As we build out our board over time, I’d like to see us add more diversity to our board. Right now we don’t have any female board members. We have several female investors and board observers who are vocal parts of the company, but we only have five board seats.

I also feel like part of solving this problem more broadly is making sure that as female executives rise throughout the company that they’re starting to think about being on boards. That they’re available to serve on boards. I think there’s kind of a flywheel that happens if you have a bunch of great executives serving on boards. They get a lot of visibility. That’s one of the risks that you must be willing to accept: as you put people on boards, at some point they’re going to get noticed by all these other board members and by those teams. There’s a potential that they might end up with a job offer somewhere, right? And that’s got to be an acceptable risk in terms of growing the ecosystem and fixing some of these structural problems.

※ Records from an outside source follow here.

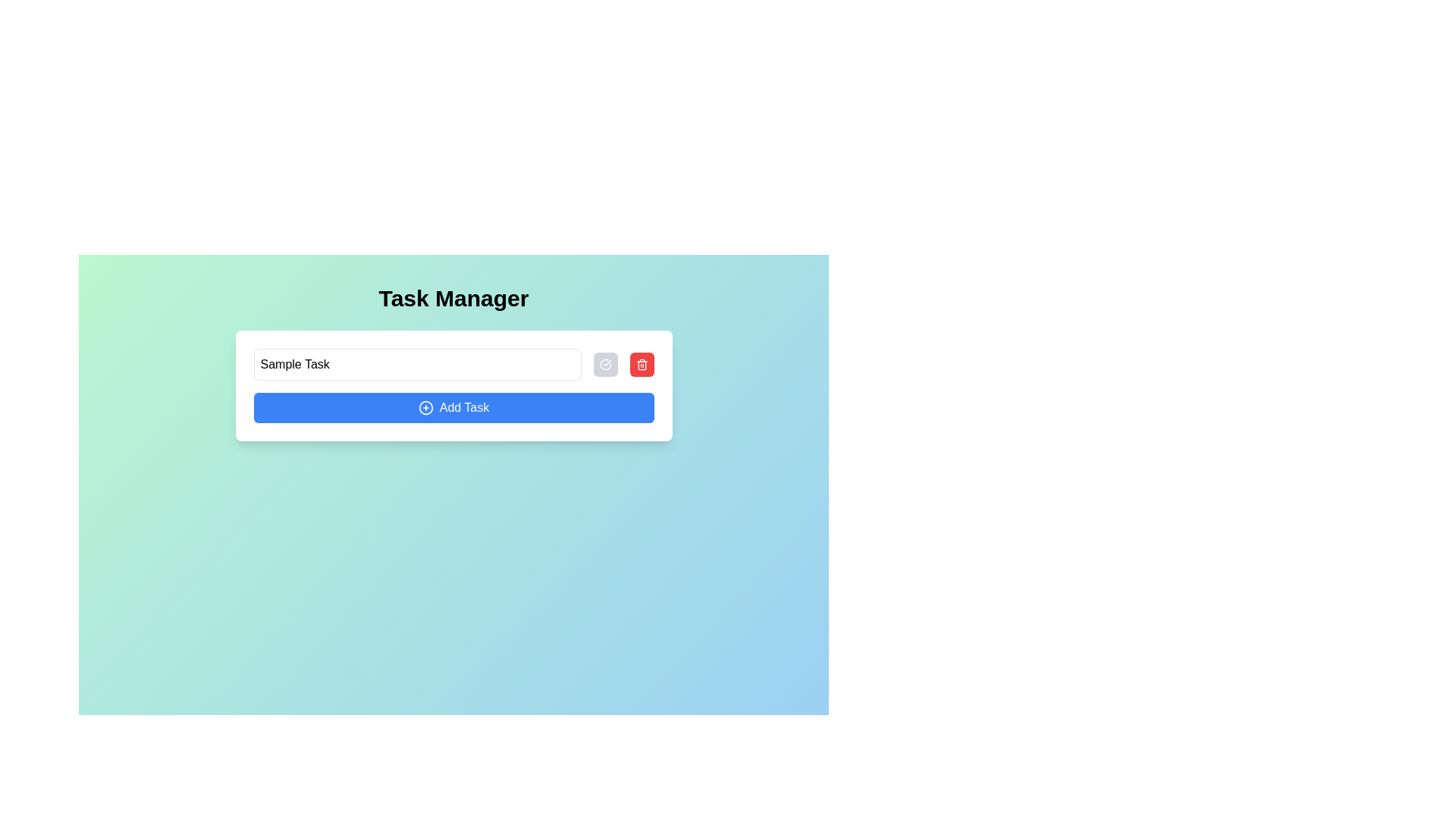  I want to click on the red button that allows users, so click(642, 365).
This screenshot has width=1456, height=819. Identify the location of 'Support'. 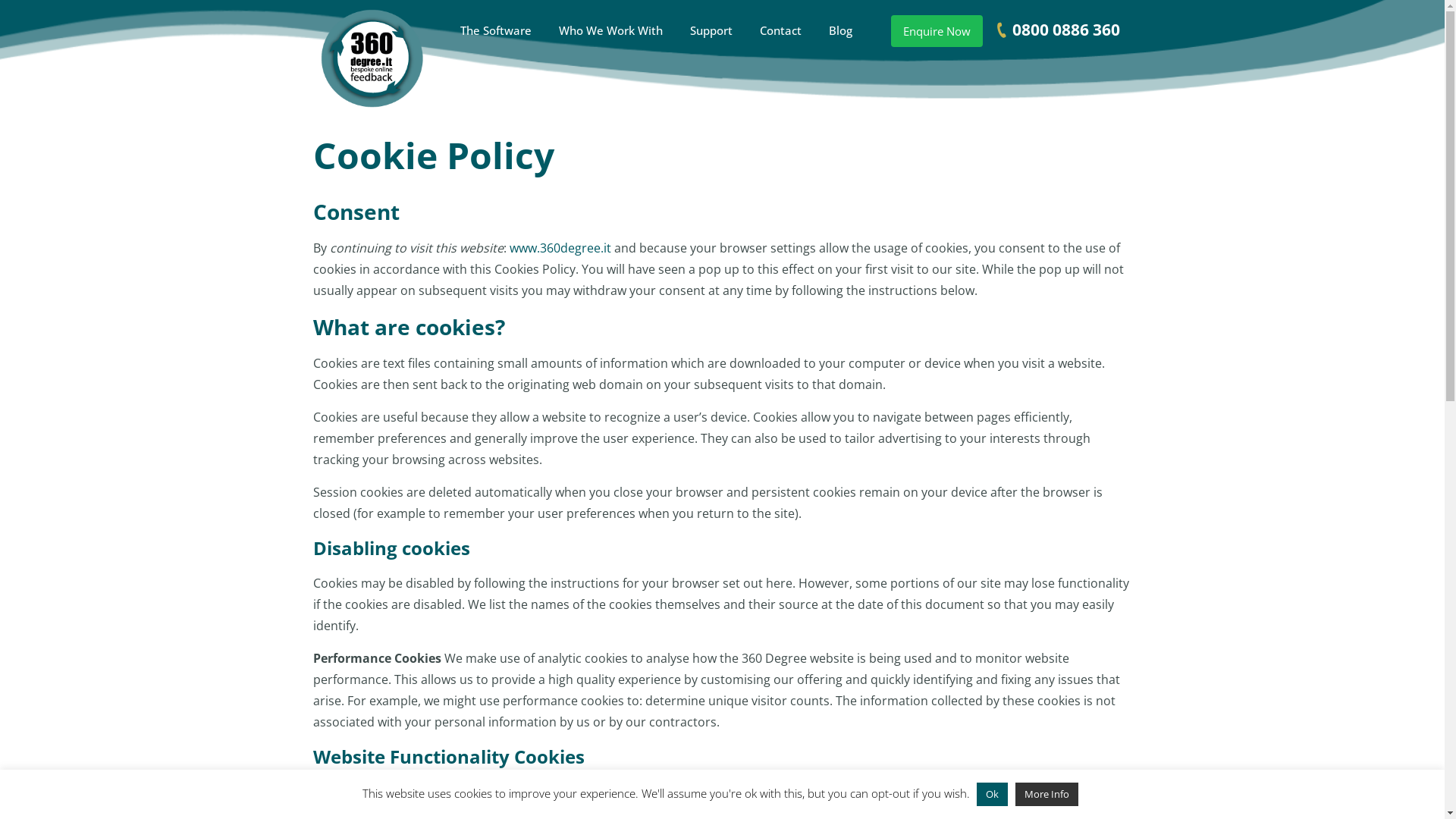
(710, 30).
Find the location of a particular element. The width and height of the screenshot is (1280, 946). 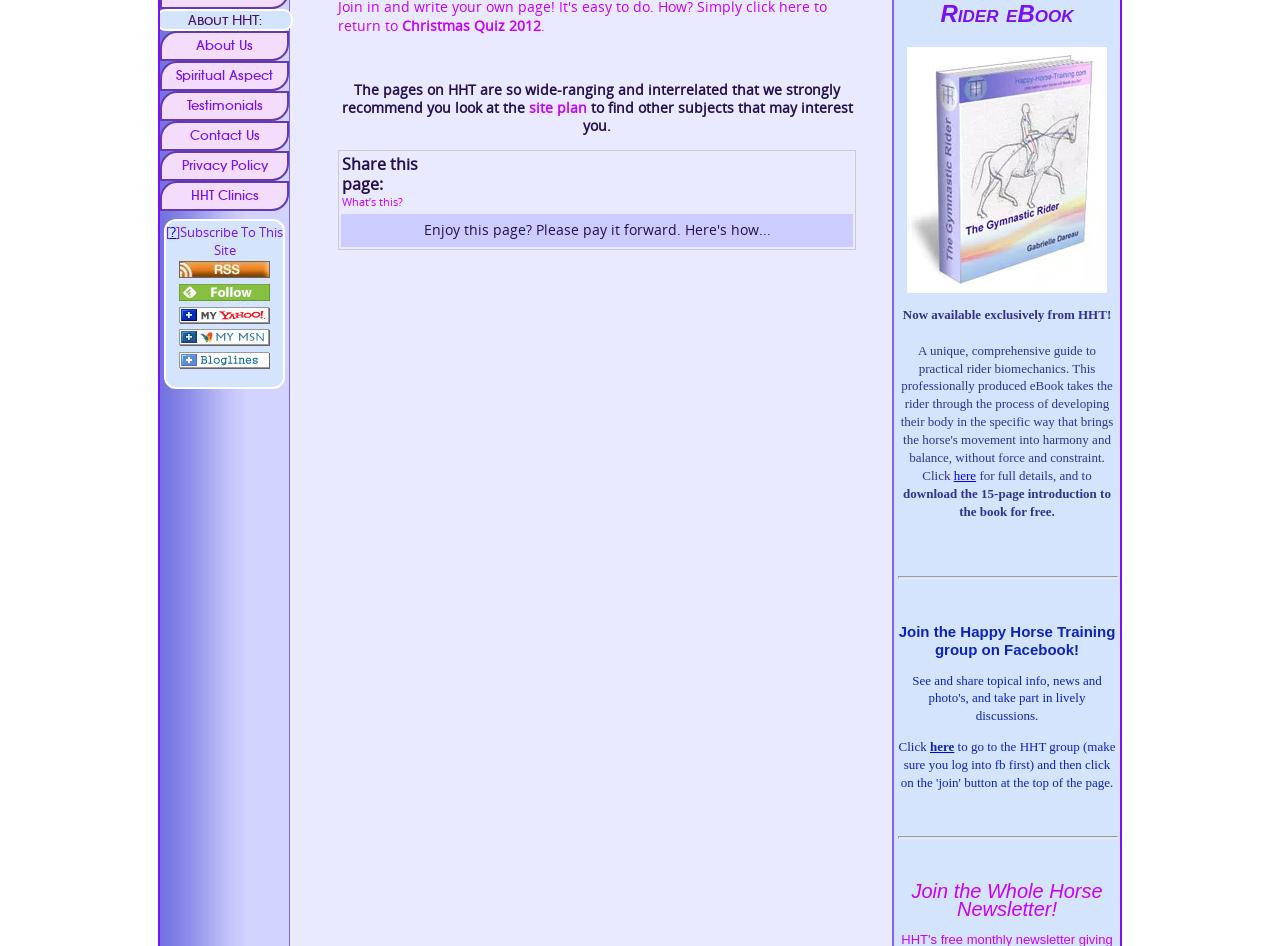

'to find other subjects that may interest you.' is located at coordinates (717, 115).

What do you want your legacy to be?

UserTesting is a medium sized, high-growth company. When you’re this size, you’re in a unique position to impact the lives of your employees quite a bit. There’s the mission of the company, which is that we’re trying to help our customers build better and more empathetic digital customer experiences. I think that matters. I would love to see companies build better experiences and use our platform to do just that. And with more of our lives being digital, that feels like a good place to have an impact on the market at large.

But for employees, I think what’s special about a high growth, scale-up company is people can really advance their careers. I think about what that means for them and their families professionally over the next 20 years of their life. I hope we end up being the kind of company where people look back and say, “I got to do the best work of my career there, and it really put me into a position to be successful going forward.”

What do you think the value is for a leader to be board-savvy and board-confident? How does this affect your ability as a CEO to develop your bench strength?

I think of bench strength as being not just the folks you have on your team, but your ability to go hire great people as needed as well, which is a big part of being a scale-up company. I think part of being a company that can hire great talent is you have to be visible enough that you’re going to lose some people, too. And I hope that when I lose people, they’re going to even bigger and better jobs, and I can hold those folks up when I’m recruiting and say, “Look at so and so. They came here, spent three, four, five years with us, and look where they are now. This was a great place for them to have been.”

If I’m losing people to great jobs, that’s a very positive thing.

What do you want people to know about you or UserTesting that we haven’t covered yet?

Our company is really based on this idea of helping our customers find all kinds of different demographics of folks to give feedback on their product and that it’s about building empathy with those different audiences. In some ways, it is about people understanding diversity of perspective. So if you’re a bunch of middle-aged guys doing pricing analysis on a product that’s sold to newlyweds, you can use our platform to understand their buying process a little better. I like that what we’re trying to do fits into this message of building empathy with a more diverse group of people. And I think that’s helped us have a more diverse team.

Why do you trust Athena as your partner in senior executive development?

I appreciated the Coco approaches the diversity challenge without a sense of entitlement or shame. Rather, she approaches the problem through the lens of optimism. It’s as though she just knows that there are these incredible female executives at so many levels in so many companies, and if we could just shine a light on that and prepare those folks just a little bit to receive that spotlight, amazing things would happen.

It made me feel like there’s a set of positive steps we could make that would change the shape of the way boards are structured. And if we can change the way boards are structured, I believe that would change the way management teams are structured, which would change the way companies are structured.